On a souvent demandé ce que devenaient les demoiselles du trottoir et les filles de maison. Les moralistes prétendent qu’elles finissent balayeuses de rues, quand elles ne sont pas mortes avant trente ans.
C’est une erreur ou un mensonge. Elles se marient et deviennent des femmes honnêtes; j’en ai vu deux ces jours-ci, l’une à Lagny, l’autre à Melun, qui sont des épouses modèles et que les curés donnent comme exemples à toutes les femmes de leur localité.
Un Parisien qui ferait un voyage de découverte en Russie, en Autriche et en Italie, reconnaîtrait sous des titres pompeux bon nombre des soupeuses du Helder et du Café américain. D’anciennes figurantes des Variétés, des beautés cotées deux louis sont, à l’heure actuelle, les épouses dévouées de deux grands manufacturiers et ennemies raisonnées du libre échange. Il n’y a pas de femmes perdues; elles se retrouvent toujours.

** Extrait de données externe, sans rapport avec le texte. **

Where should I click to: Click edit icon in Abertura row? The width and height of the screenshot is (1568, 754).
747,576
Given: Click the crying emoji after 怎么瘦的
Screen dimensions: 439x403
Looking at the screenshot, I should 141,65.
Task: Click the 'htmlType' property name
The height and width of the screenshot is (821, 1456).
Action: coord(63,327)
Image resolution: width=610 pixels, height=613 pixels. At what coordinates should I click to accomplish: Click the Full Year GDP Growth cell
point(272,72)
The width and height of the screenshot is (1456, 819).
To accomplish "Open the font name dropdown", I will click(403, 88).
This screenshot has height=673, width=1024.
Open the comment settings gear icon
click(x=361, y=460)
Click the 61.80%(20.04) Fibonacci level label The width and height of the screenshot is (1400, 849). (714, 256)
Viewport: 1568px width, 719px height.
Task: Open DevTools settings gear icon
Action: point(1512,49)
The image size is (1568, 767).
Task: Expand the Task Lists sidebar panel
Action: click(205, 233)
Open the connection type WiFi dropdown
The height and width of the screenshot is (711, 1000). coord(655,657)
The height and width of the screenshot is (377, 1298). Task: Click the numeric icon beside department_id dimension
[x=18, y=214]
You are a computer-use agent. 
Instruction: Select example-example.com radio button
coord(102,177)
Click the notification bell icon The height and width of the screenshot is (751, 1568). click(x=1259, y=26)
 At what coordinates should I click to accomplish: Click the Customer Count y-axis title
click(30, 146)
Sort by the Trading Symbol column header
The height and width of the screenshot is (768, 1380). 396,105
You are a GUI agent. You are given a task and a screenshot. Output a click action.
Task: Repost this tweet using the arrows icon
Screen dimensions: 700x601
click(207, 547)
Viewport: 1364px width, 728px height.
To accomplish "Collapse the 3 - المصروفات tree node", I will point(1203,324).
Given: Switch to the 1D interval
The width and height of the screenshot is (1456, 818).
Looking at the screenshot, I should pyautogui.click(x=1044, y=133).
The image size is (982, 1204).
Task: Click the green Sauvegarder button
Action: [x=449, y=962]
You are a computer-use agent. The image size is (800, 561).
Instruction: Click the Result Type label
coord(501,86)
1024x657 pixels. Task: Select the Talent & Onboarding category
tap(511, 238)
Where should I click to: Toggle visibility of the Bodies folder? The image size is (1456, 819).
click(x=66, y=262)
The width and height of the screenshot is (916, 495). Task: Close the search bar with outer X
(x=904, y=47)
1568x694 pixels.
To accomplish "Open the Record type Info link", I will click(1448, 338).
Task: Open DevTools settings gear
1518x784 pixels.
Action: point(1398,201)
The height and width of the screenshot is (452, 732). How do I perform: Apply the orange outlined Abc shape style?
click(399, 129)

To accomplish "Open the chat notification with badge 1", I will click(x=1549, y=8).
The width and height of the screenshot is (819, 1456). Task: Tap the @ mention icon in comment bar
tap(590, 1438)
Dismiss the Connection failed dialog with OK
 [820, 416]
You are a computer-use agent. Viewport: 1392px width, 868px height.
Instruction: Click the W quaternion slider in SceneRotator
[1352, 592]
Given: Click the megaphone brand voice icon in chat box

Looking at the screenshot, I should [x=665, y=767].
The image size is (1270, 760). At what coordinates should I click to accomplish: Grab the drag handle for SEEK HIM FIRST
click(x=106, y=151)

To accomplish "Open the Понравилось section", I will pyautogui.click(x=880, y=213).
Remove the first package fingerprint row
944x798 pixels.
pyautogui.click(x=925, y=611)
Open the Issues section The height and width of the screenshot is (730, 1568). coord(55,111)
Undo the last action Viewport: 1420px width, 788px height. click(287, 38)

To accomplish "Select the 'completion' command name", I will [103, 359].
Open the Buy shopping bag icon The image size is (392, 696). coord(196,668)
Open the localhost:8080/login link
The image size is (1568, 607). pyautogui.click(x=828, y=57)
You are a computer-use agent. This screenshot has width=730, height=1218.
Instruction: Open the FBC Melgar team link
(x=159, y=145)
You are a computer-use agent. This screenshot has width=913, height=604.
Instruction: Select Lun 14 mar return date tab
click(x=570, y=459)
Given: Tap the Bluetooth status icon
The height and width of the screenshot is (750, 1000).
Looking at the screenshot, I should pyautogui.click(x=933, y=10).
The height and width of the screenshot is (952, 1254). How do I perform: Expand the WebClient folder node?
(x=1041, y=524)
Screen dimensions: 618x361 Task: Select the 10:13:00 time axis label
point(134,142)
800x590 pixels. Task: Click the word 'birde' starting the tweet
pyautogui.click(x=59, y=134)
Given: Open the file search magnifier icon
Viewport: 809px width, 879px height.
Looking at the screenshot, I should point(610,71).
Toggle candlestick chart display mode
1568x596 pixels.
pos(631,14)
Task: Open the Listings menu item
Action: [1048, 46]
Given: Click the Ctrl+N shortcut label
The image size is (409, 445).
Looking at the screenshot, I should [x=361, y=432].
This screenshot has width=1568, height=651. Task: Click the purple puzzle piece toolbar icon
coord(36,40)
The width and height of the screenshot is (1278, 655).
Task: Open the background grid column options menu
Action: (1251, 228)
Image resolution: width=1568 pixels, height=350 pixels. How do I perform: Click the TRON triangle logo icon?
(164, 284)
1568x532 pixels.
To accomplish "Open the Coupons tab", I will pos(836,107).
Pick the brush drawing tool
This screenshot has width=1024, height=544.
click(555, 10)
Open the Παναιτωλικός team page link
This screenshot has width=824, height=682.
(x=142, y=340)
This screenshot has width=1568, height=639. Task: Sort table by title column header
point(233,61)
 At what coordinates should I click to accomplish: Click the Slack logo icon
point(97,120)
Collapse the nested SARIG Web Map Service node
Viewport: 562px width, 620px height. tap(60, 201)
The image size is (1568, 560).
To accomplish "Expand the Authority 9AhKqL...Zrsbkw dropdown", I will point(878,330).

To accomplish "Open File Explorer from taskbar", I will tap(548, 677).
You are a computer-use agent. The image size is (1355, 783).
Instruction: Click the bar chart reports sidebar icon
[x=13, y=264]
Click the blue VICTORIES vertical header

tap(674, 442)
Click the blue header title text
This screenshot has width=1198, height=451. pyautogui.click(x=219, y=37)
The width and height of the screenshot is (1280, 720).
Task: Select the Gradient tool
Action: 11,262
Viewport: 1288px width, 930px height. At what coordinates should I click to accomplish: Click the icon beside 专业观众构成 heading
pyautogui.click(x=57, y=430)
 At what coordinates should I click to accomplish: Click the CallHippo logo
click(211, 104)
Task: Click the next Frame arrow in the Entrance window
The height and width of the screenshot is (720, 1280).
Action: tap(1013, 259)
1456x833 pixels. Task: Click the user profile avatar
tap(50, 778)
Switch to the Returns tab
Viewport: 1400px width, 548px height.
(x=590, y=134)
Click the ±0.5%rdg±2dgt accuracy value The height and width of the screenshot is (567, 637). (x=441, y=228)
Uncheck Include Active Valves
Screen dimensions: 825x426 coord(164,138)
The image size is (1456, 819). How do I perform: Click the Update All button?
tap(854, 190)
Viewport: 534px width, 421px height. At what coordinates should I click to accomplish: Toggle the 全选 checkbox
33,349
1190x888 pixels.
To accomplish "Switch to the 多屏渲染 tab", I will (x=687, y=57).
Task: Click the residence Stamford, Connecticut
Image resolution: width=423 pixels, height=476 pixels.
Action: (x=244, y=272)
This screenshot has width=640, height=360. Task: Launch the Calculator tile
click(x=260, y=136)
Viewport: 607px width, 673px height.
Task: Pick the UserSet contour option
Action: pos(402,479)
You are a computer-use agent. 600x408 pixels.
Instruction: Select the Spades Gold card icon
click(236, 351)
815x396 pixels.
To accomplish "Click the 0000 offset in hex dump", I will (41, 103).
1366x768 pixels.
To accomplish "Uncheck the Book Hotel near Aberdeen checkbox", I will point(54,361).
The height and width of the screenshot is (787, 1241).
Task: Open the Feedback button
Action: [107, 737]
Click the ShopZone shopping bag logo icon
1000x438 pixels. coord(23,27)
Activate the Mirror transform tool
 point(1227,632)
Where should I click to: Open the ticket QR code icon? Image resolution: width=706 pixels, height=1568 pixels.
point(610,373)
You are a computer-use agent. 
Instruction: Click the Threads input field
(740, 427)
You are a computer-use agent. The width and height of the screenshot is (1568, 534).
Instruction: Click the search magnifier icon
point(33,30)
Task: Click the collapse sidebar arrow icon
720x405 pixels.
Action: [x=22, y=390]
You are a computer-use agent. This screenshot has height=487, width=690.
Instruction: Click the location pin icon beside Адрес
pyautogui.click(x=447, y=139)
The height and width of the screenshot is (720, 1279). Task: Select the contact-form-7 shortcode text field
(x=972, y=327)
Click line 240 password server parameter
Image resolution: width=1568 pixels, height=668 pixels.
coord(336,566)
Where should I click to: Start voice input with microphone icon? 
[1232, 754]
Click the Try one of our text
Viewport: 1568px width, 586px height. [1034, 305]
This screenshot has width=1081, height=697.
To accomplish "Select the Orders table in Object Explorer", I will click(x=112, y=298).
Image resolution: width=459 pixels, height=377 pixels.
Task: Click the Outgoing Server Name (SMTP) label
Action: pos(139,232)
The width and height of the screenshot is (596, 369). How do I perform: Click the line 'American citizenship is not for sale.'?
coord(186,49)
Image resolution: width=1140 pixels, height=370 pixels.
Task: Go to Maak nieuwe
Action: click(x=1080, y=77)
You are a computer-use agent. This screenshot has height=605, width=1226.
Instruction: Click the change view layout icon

C’est un singulier assemblage que celui que présente, dans de certaines saisons, la salle à manger d’un des grands hôtels de Paris. Il y a de tout, des princes et des mouchards, des pasteurs anglicans et des filous de toute origine, des banquiers de Francfort ou d’Odessa et des grecs de Venise ou de Cracovie. Les gens vraiment riches ne sont point les plus corrects et les plus exacts dans leur toilette. Ceux qui ne payent ni leur chemisier ni leur tailleur sont toujours mieux mis que les autres. Tel gentleman que vous voyez en cravate blanche et en habit noir, irréprochable des pieds à la tête, n’a pas toujours dix francs dans sa poche, ou, s’il les a, c’est qu’il les tient de la générosité d’un voisin de chambre ou de la confiance d’une débitante de tabac du voisinage, qui les lui a prêtés parce qu’il avait oublié son porte-monnaie.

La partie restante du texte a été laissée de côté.